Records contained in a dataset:
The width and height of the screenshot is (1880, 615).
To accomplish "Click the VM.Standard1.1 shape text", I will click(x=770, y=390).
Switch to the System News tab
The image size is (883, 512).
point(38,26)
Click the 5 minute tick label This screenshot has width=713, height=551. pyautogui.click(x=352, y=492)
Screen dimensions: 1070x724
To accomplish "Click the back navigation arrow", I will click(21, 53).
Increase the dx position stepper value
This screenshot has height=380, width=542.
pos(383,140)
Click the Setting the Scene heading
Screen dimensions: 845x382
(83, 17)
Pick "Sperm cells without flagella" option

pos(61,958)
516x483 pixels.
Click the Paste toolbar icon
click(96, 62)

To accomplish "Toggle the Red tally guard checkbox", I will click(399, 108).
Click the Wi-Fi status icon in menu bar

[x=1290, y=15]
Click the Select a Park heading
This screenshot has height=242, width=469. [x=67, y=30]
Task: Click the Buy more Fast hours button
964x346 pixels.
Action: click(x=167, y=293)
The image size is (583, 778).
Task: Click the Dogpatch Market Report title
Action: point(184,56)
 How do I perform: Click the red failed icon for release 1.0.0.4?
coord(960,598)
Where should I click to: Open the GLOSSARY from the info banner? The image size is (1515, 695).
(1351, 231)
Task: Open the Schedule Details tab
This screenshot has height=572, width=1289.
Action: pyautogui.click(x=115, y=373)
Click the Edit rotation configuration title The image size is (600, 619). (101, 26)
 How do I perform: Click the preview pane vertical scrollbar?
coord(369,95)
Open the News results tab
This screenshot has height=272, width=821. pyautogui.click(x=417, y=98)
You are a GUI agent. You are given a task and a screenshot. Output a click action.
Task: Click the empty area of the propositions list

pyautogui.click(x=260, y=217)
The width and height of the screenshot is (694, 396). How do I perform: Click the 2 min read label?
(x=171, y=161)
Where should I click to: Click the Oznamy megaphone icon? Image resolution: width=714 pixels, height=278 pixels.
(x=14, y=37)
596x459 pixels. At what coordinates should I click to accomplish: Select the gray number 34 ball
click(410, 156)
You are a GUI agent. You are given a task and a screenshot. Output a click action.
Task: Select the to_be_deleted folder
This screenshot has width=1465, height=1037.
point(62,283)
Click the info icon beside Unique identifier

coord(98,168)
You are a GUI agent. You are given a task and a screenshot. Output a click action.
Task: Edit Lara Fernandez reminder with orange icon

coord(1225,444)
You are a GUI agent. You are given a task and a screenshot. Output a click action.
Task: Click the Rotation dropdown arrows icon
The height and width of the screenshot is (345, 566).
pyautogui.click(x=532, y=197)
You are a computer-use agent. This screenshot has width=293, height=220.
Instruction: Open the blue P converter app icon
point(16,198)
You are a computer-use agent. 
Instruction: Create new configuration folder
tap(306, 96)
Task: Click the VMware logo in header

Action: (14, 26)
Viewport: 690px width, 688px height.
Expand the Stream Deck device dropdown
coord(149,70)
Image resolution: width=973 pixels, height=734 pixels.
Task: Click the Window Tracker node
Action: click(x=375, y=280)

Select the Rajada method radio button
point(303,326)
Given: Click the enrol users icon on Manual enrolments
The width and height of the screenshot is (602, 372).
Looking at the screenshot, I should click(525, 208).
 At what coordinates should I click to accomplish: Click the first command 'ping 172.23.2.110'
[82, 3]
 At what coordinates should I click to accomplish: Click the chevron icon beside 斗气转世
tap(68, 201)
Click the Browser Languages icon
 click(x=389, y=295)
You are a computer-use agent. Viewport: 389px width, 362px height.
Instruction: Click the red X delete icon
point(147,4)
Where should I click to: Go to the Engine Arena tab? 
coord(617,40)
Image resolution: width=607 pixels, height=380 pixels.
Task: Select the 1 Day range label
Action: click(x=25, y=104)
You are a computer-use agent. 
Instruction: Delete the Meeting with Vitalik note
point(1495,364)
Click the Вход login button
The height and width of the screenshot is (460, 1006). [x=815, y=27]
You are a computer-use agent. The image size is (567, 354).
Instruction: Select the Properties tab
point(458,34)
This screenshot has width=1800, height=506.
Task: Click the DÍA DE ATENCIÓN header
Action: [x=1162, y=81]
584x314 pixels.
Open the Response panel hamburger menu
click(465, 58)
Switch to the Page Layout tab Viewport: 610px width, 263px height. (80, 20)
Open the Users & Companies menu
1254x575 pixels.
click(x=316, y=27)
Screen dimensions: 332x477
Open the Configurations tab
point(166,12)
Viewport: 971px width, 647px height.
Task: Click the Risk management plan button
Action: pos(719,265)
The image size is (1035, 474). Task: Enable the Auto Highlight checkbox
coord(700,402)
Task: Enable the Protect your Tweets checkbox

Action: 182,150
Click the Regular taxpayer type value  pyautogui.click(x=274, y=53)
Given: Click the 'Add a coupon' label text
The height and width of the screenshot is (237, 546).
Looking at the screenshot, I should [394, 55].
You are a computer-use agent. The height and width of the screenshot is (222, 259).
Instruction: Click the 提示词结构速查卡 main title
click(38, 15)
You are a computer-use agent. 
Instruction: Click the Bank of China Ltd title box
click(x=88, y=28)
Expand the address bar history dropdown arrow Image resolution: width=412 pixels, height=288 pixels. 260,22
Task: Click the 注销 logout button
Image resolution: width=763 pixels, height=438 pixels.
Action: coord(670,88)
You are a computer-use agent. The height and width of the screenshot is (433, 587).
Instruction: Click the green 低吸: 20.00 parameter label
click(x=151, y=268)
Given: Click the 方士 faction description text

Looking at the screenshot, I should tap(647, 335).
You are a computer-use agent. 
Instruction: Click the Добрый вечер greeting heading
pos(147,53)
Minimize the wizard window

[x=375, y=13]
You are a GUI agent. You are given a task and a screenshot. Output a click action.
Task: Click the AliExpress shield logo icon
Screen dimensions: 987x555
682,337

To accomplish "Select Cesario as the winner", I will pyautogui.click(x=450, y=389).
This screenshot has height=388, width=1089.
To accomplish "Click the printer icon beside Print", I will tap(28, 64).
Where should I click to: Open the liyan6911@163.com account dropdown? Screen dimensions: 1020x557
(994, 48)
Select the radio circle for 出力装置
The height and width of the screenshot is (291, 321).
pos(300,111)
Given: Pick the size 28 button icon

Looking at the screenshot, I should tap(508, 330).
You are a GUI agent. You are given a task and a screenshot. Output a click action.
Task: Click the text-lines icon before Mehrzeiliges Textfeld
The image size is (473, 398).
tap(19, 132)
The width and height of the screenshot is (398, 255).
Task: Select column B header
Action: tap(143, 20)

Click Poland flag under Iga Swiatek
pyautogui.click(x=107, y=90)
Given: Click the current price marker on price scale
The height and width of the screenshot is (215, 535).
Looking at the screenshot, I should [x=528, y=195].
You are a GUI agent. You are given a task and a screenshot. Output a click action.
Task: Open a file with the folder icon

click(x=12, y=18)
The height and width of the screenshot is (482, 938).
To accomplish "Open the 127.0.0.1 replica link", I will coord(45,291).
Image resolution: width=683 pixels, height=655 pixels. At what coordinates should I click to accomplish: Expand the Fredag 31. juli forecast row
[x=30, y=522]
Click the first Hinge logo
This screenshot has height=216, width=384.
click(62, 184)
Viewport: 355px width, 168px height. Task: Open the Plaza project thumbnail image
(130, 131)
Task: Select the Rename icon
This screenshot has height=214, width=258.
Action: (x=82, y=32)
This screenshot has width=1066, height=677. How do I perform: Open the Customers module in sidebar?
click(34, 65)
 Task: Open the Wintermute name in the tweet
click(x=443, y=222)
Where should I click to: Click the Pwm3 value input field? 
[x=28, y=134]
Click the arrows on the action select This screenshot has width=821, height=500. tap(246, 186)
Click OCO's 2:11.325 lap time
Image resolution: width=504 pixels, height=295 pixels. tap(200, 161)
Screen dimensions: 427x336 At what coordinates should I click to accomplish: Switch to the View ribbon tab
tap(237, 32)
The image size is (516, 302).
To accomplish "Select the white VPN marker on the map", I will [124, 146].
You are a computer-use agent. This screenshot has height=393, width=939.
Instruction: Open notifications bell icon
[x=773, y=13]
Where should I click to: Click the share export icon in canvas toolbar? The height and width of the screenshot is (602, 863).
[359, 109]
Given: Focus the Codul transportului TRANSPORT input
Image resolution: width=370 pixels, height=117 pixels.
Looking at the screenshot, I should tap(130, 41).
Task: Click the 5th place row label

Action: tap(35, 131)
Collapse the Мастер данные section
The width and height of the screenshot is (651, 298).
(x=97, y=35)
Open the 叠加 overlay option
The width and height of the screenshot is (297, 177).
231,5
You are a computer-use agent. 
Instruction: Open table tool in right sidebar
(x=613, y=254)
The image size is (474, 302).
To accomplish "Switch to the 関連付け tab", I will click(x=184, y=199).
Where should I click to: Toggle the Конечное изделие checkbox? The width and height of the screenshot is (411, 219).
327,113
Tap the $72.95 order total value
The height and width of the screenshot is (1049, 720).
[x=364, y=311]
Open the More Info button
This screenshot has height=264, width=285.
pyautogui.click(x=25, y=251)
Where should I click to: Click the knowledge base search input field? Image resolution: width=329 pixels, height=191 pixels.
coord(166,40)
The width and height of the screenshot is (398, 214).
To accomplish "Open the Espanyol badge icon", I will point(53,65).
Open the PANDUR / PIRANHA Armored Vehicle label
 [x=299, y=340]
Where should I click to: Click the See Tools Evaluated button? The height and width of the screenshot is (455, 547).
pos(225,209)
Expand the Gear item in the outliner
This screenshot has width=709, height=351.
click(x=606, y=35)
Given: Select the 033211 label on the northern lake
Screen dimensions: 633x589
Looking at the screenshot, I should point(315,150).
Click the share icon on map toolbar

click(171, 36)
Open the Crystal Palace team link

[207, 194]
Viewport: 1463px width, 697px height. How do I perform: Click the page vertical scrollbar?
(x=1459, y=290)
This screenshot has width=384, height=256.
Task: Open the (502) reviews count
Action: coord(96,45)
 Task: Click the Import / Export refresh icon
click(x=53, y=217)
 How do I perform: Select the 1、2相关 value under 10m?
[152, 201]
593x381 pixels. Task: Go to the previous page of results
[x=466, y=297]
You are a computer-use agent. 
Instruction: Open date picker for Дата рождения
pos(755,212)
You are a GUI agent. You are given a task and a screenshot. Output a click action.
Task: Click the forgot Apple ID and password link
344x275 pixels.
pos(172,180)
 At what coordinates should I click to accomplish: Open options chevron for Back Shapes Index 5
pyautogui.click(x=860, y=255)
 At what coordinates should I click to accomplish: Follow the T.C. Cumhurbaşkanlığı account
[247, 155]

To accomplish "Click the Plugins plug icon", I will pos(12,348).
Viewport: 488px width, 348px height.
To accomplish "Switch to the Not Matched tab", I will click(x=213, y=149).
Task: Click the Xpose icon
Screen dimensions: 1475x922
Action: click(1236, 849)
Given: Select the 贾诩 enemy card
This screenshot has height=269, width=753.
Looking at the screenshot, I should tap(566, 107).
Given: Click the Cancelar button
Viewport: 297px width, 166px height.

**WHAT THE EXERCISE ASKS:** Reproduce exactly the stretch of lines that starts at the one containing "Screen dimensions: 1475x922" and ends with the final line of the data, including both ends and nothing more.

**REPLY:**
Screen dimensions: 1475x922
Action: click(1236, 849)
Given: Select the 贾诩 enemy card
This screenshot has height=269, width=753.
Looking at the screenshot, I should tap(566, 107).
Given: Click the Cancelar button
Viewport: 297px width, 166px height.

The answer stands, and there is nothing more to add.